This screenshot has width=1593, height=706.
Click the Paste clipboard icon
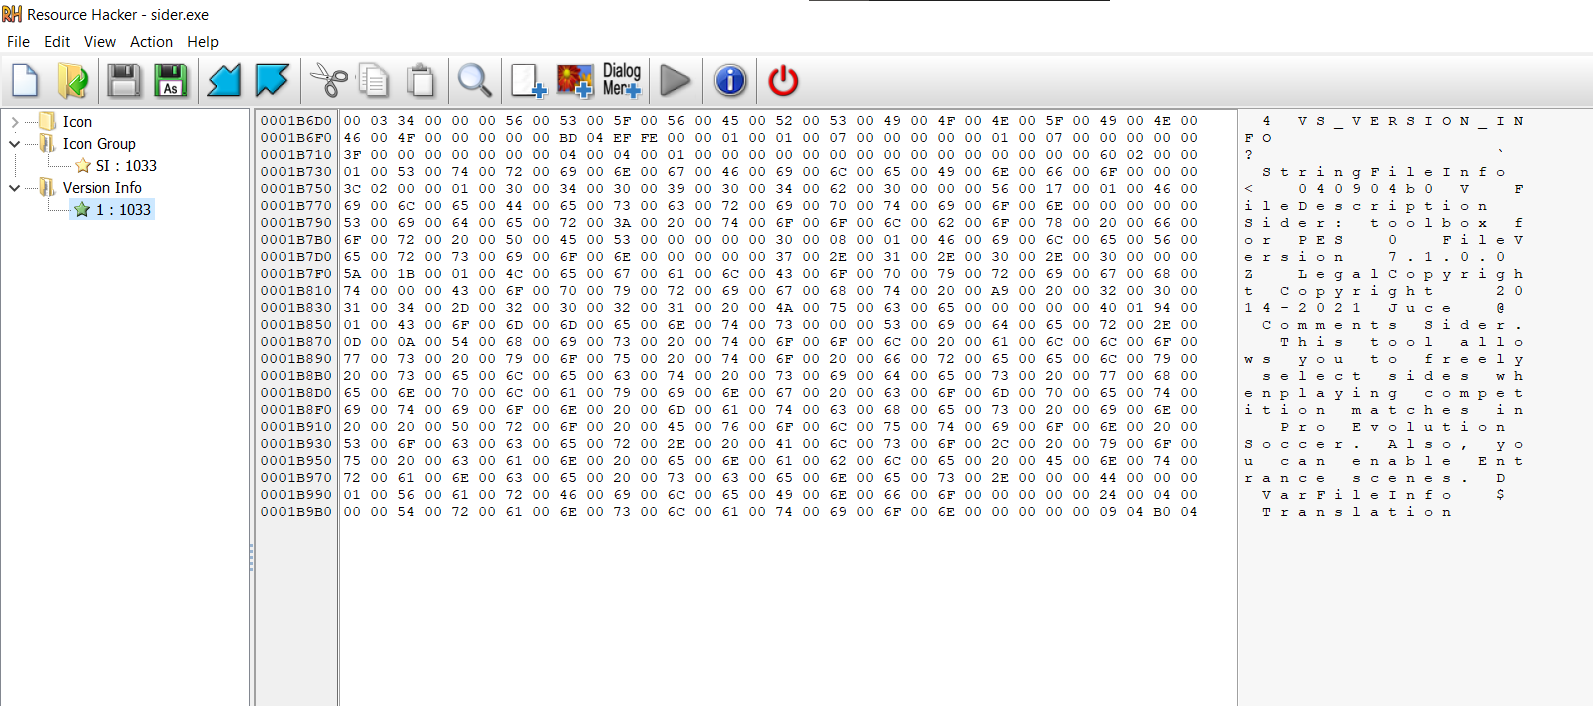(x=422, y=81)
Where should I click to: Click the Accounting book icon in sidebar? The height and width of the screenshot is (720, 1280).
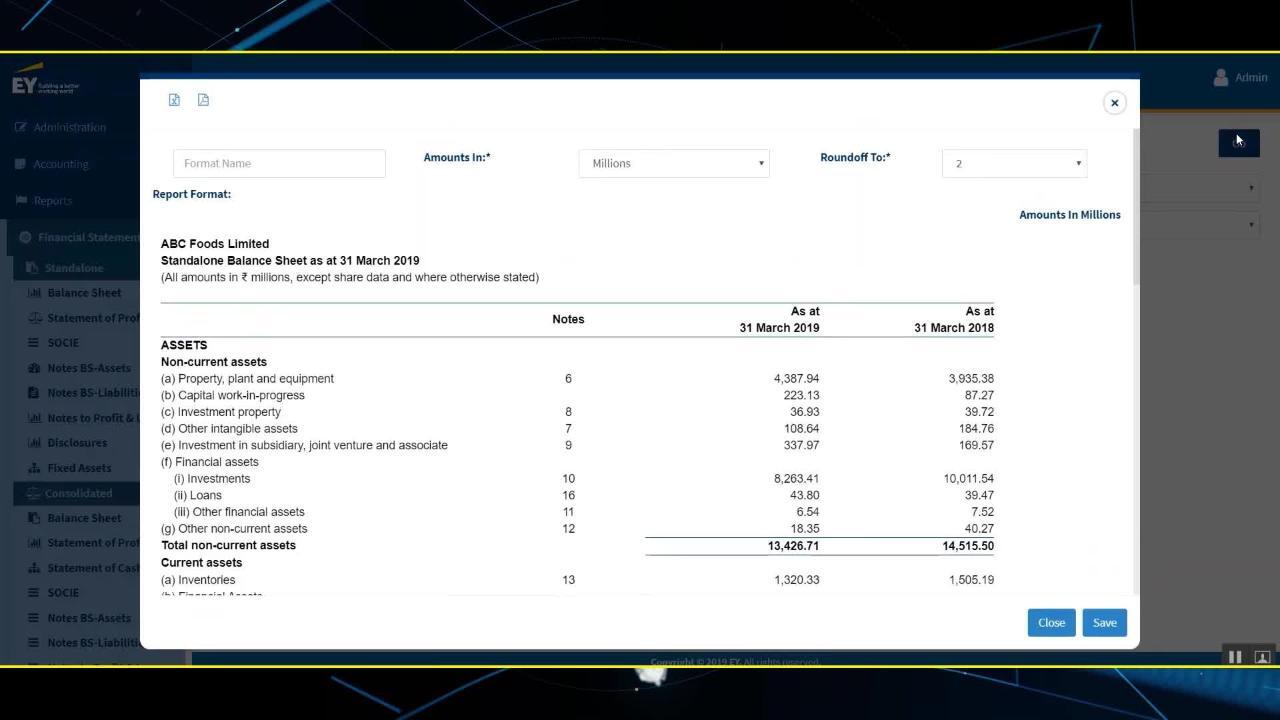click(x=21, y=164)
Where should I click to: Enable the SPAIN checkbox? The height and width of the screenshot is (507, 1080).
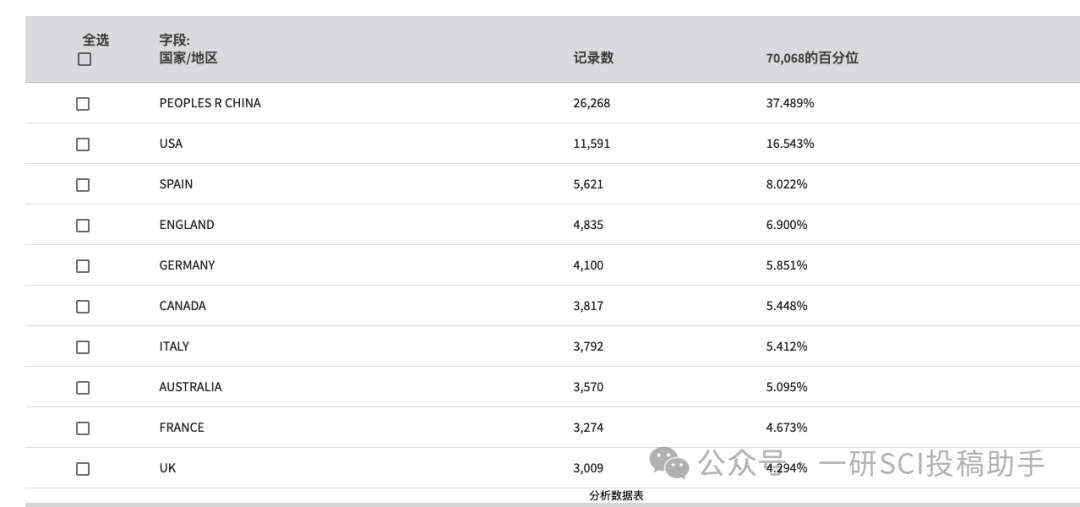(83, 185)
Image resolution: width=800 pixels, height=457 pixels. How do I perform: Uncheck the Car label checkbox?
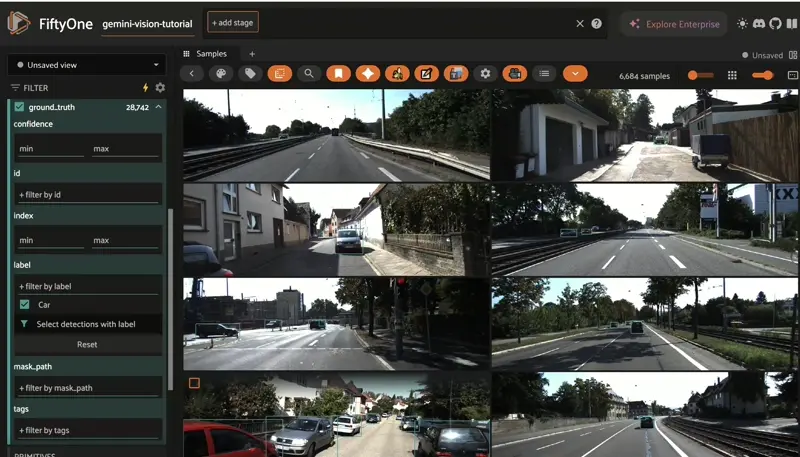25,304
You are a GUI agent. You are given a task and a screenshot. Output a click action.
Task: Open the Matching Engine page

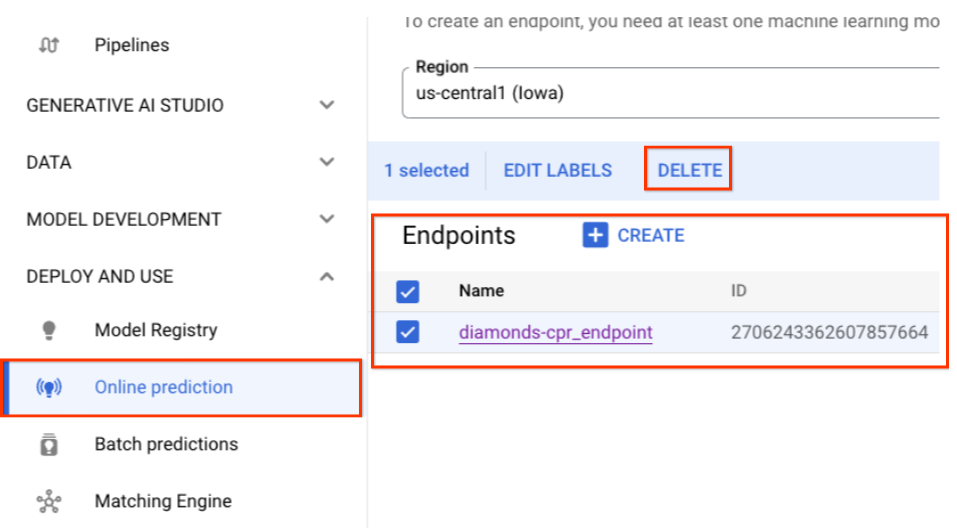pyautogui.click(x=162, y=502)

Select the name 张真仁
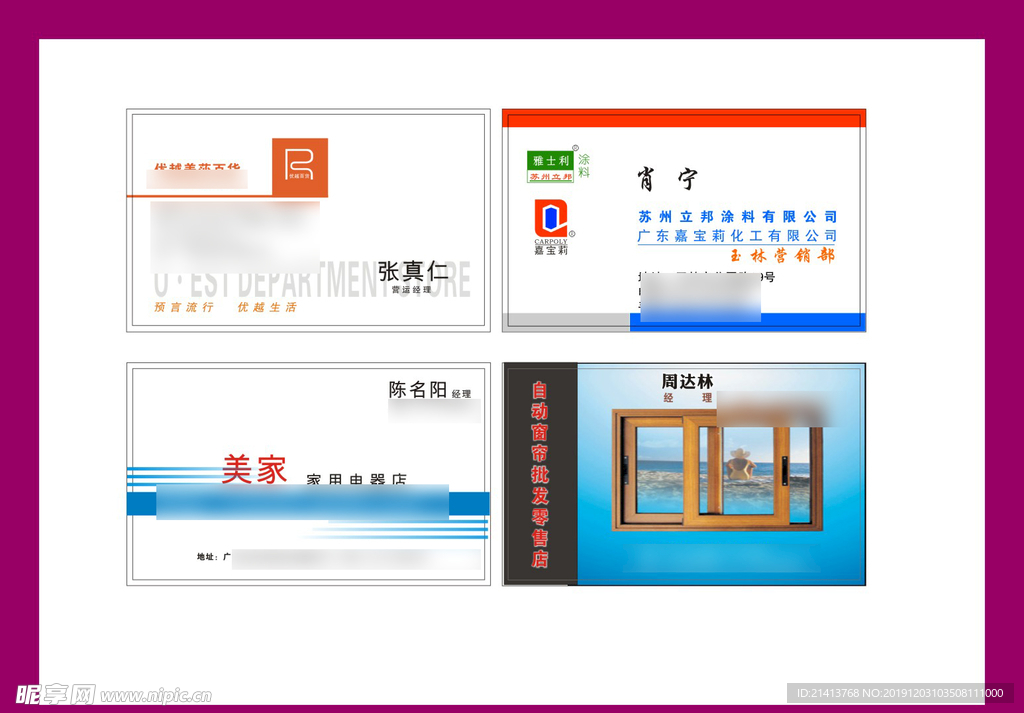coord(413,271)
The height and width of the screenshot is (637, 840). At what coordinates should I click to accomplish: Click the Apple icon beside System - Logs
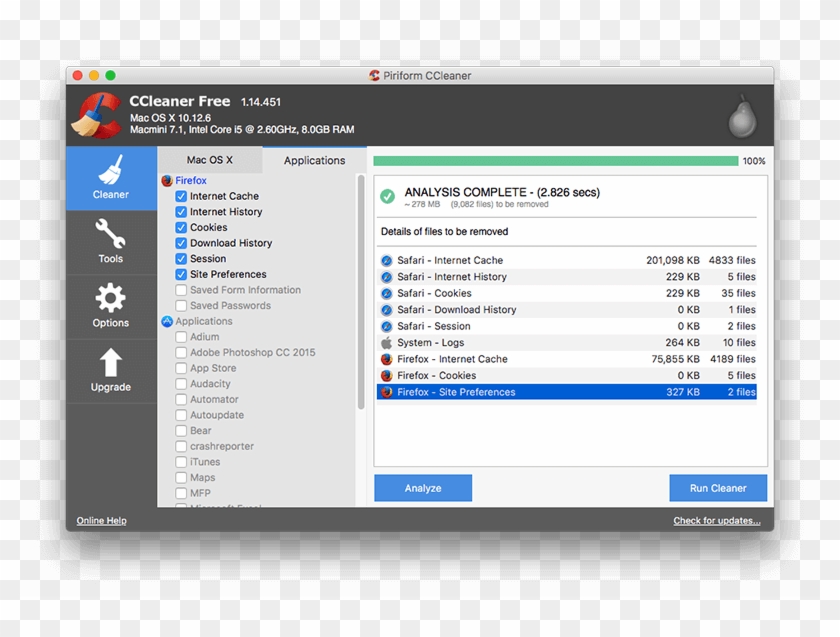click(386, 342)
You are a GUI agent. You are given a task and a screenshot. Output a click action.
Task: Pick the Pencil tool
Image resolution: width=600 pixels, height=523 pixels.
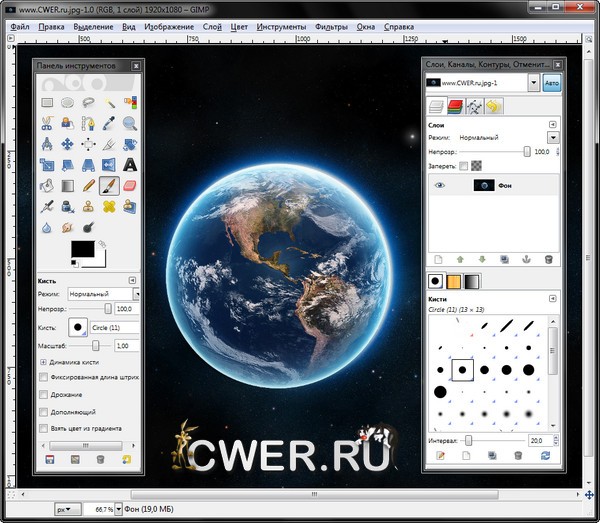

^^^^^^^^^^^^^^^^

Copy exactly, leaving out pictures, the lines from the line containing "Where should I click to: Enable" through the last line of the records.

> _WRITTEN SOLUTION_
Where should I click to: Enable the SPAIN checkbox? The height and width of the screenshot is (507, 1080).
(83, 185)
Image resolution: width=800 pixels, height=457 pixels. How do I perform: Uncheck the Car label checkbox?
25,304
You are a GUI agent. You are given a task and a screenshot. Output a click action.
Task: Open the Matching Engine page

pyautogui.click(x=162, y=502)

Select the name 张真仁
coord(413,271)
The height and width of the screenshot is (637, 840). At what coordinates should I click to accomplish: Click the Apple icon beside System - Logs
click(386, 342)
You are a GUI agent. You are given a task and a screenshot. Output a click action.
Task: Pick the Pencil tool
Image resolution: width=600 pixels, height=523 pixels.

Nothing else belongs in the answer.